§ Task objective: Locate the line that contains "Task: Click the Modificar external link icon" in the data that follows. Copy it and every subsequent line to the end, exactly, excluding pictures.

§ Stored data entries:
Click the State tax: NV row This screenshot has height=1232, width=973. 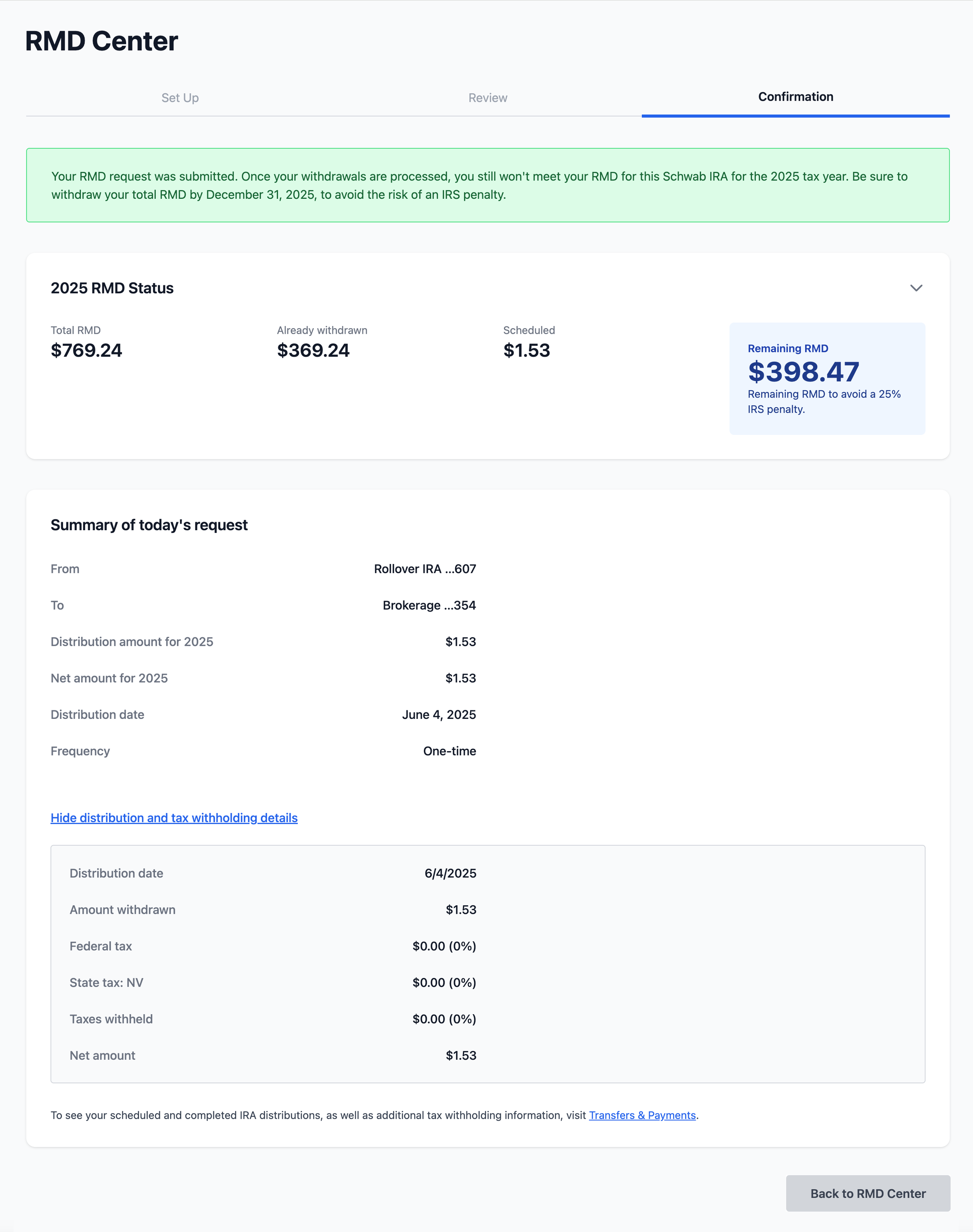(x=273, y=983)
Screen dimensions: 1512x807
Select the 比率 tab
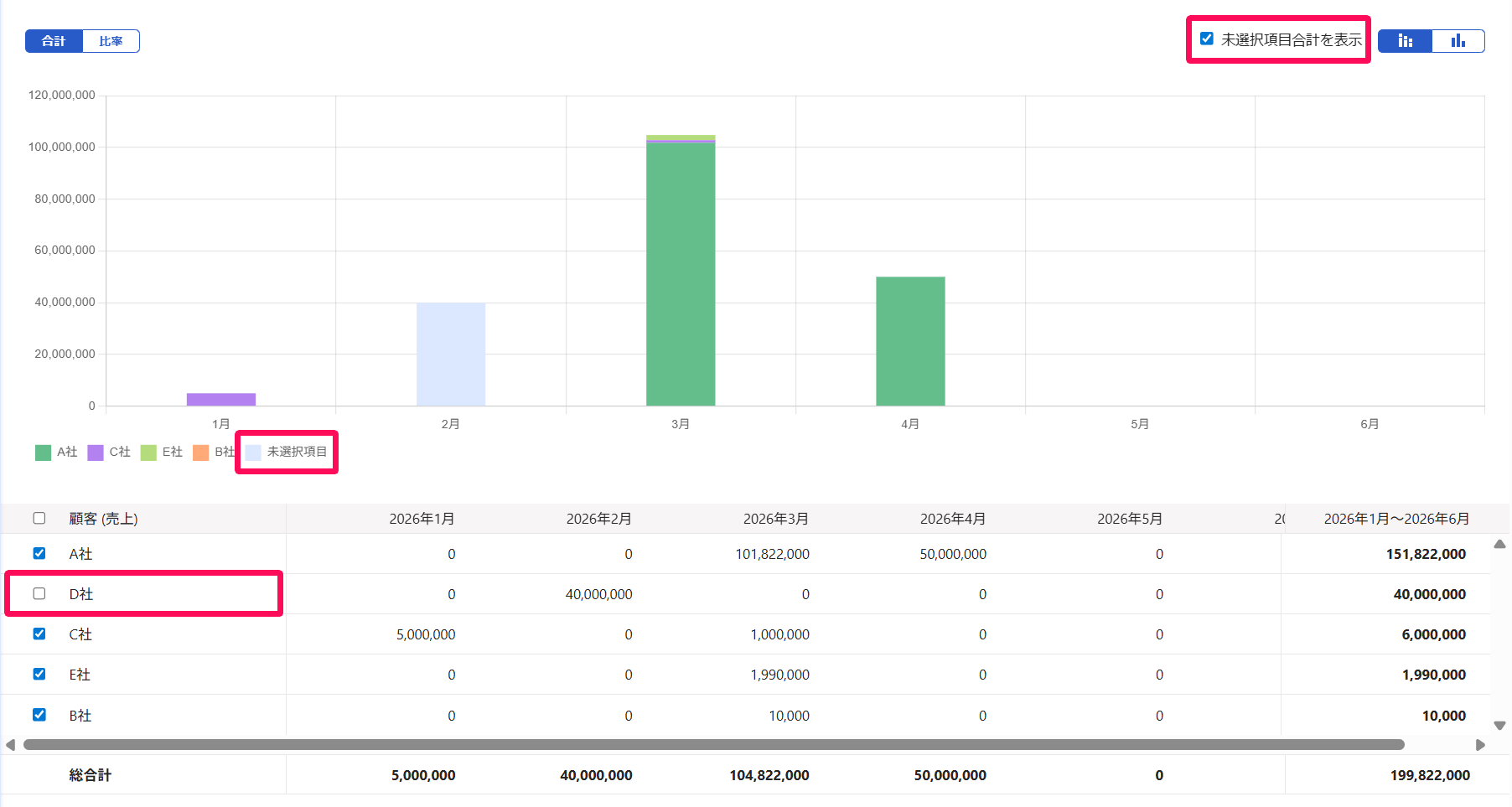tap(111, 41)
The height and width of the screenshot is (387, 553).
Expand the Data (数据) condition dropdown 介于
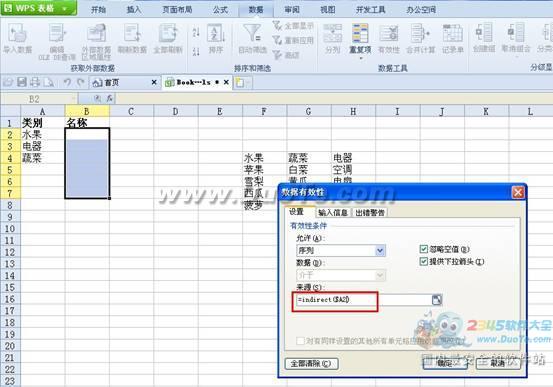pos(341,275)
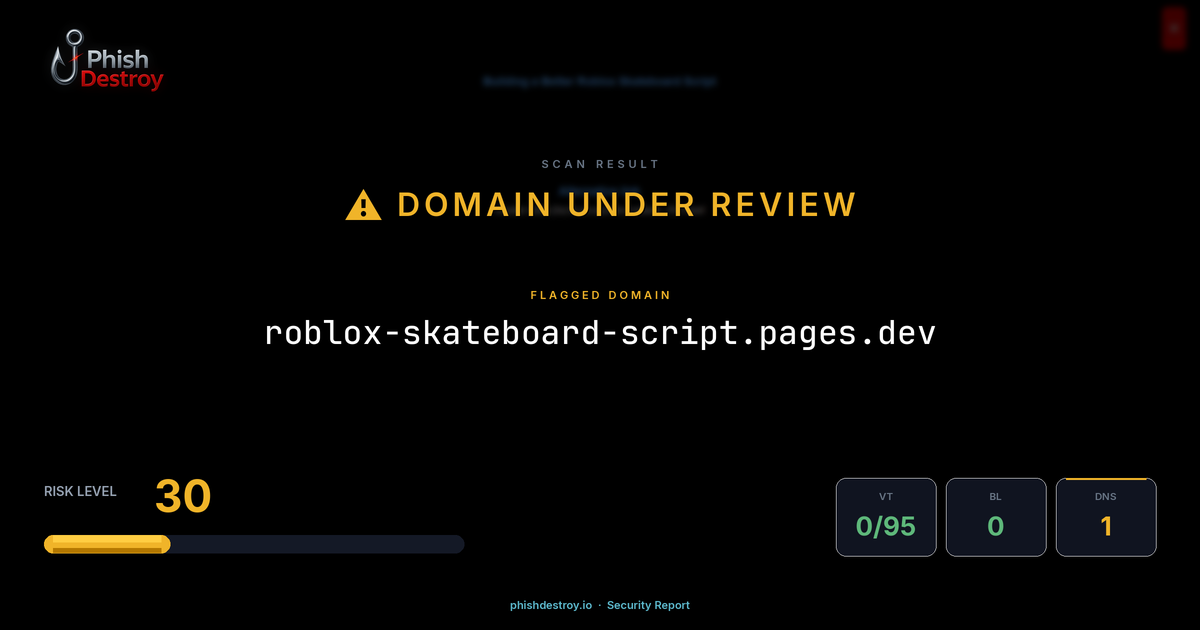
Task: Toggle the VT indicator card selection
Action: point(886,517)
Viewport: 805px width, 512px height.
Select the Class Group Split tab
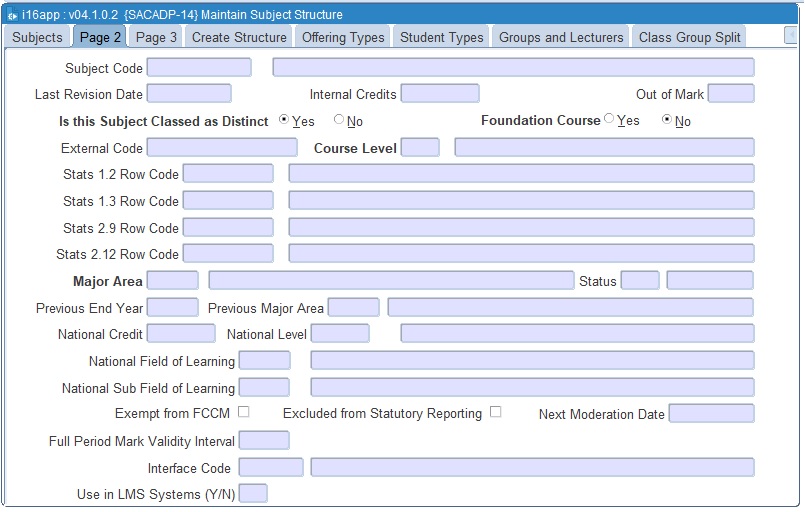[690, 37]
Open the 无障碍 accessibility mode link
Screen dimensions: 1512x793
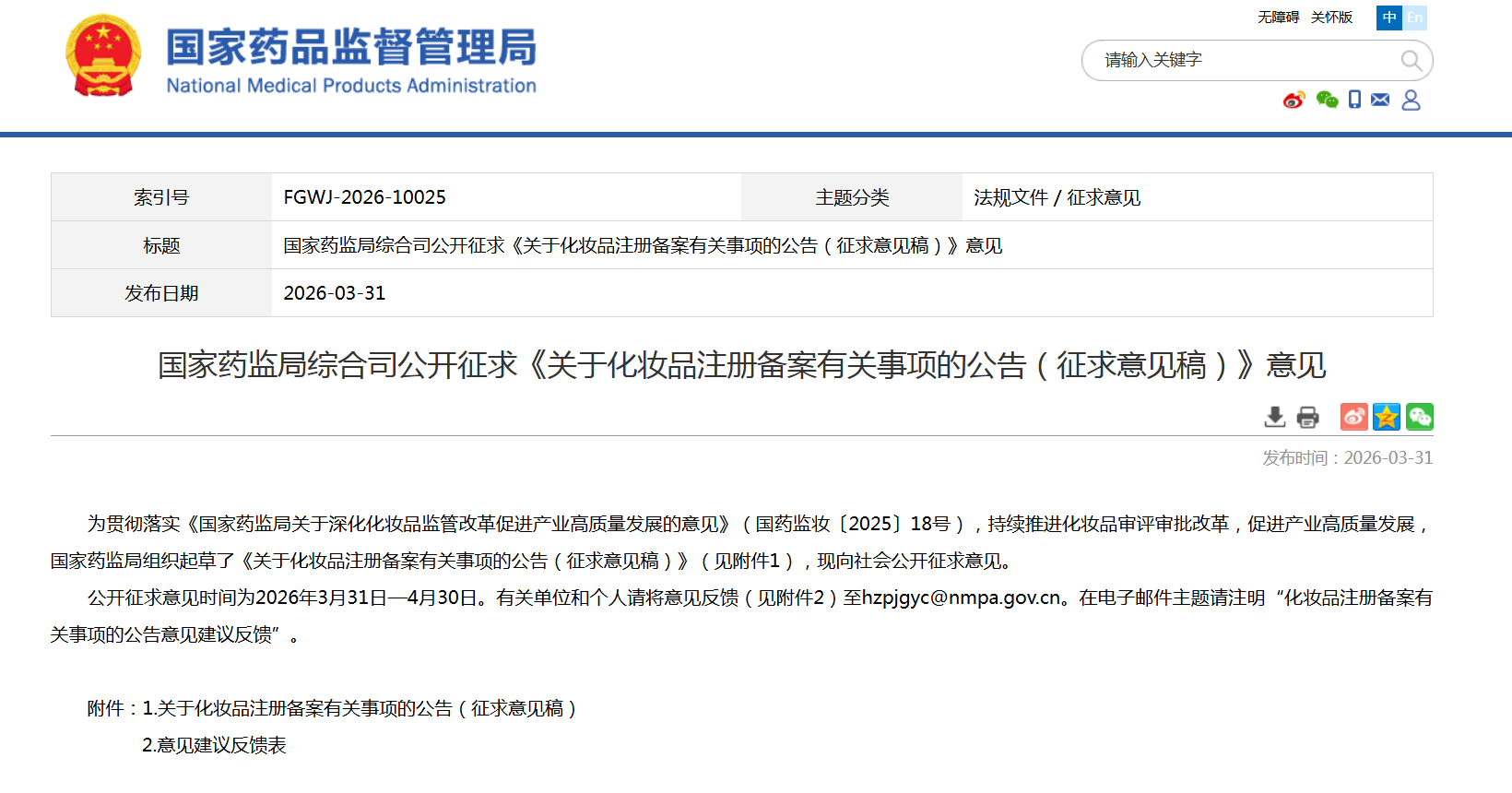point(1278,18)
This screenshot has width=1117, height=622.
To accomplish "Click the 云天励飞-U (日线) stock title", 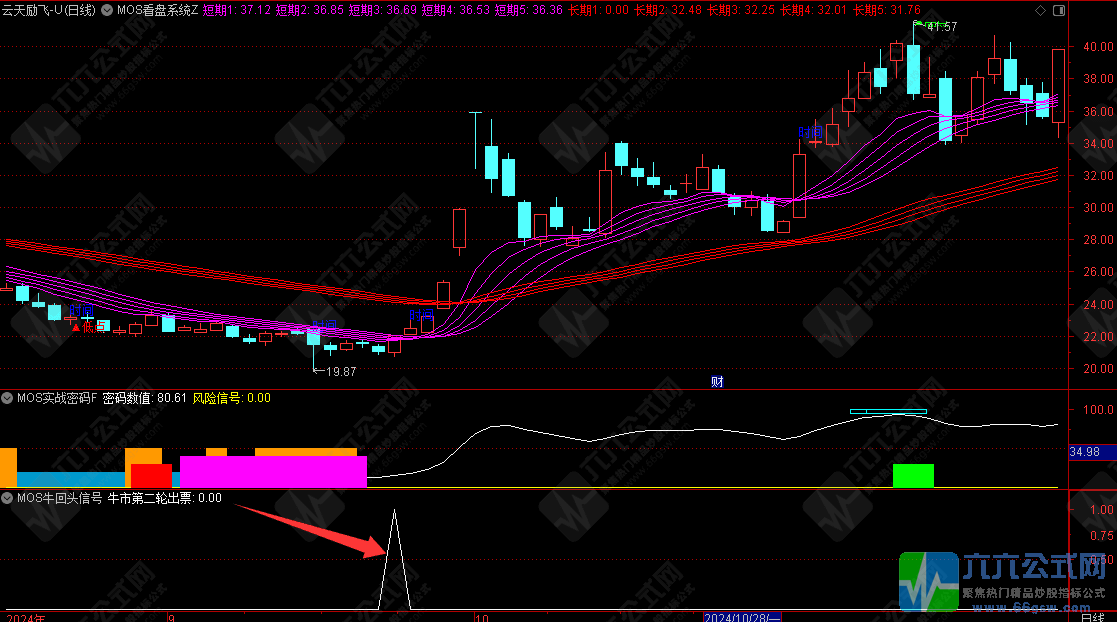I will pos(49,10).
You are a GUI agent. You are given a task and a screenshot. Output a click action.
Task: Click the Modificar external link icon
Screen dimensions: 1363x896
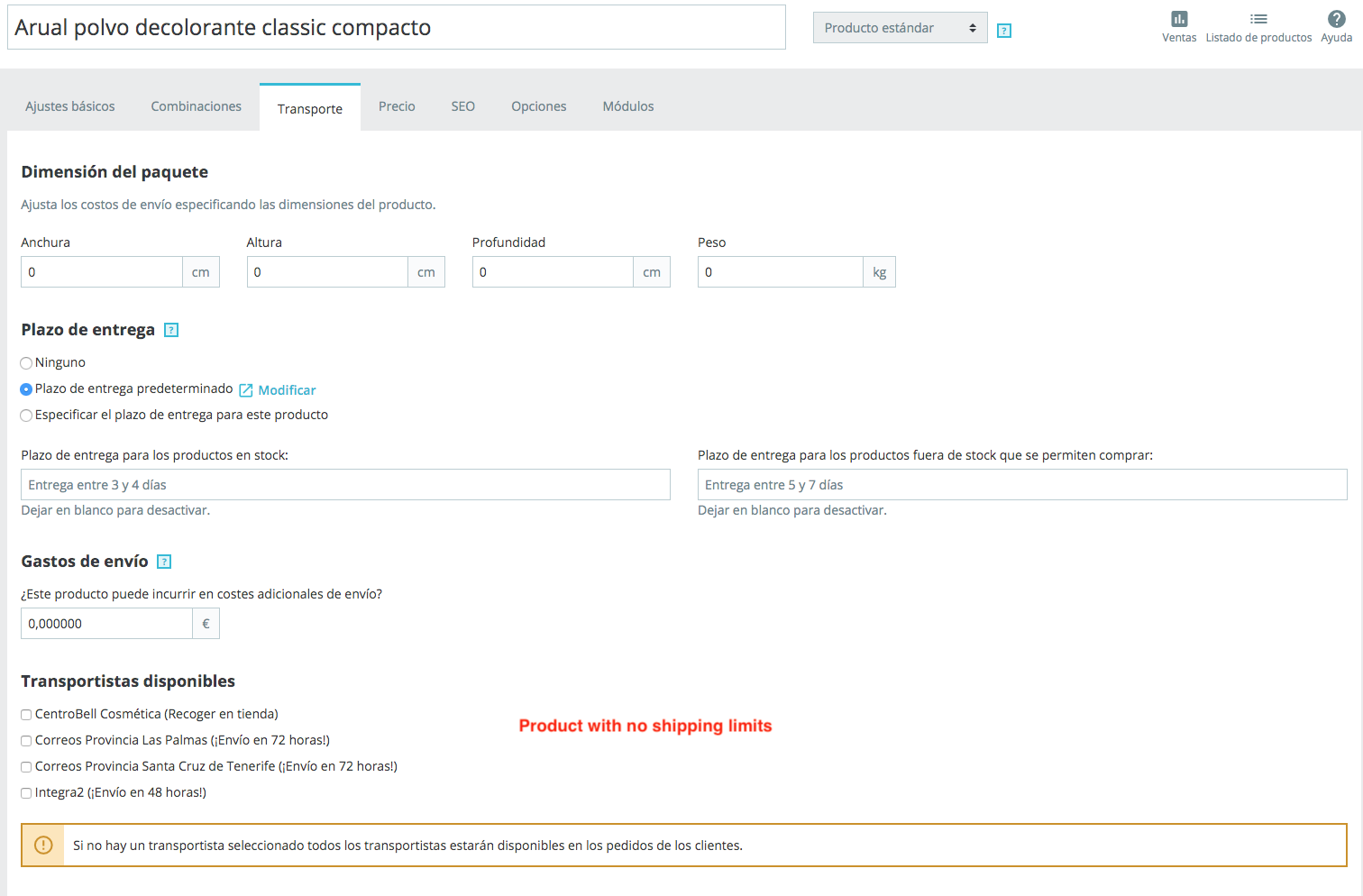[x=246, y=390]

§ Solution for this problem:
Task: Click the Modificar external link icon
Screen dimensions: 1363x896
[x=246, y=390]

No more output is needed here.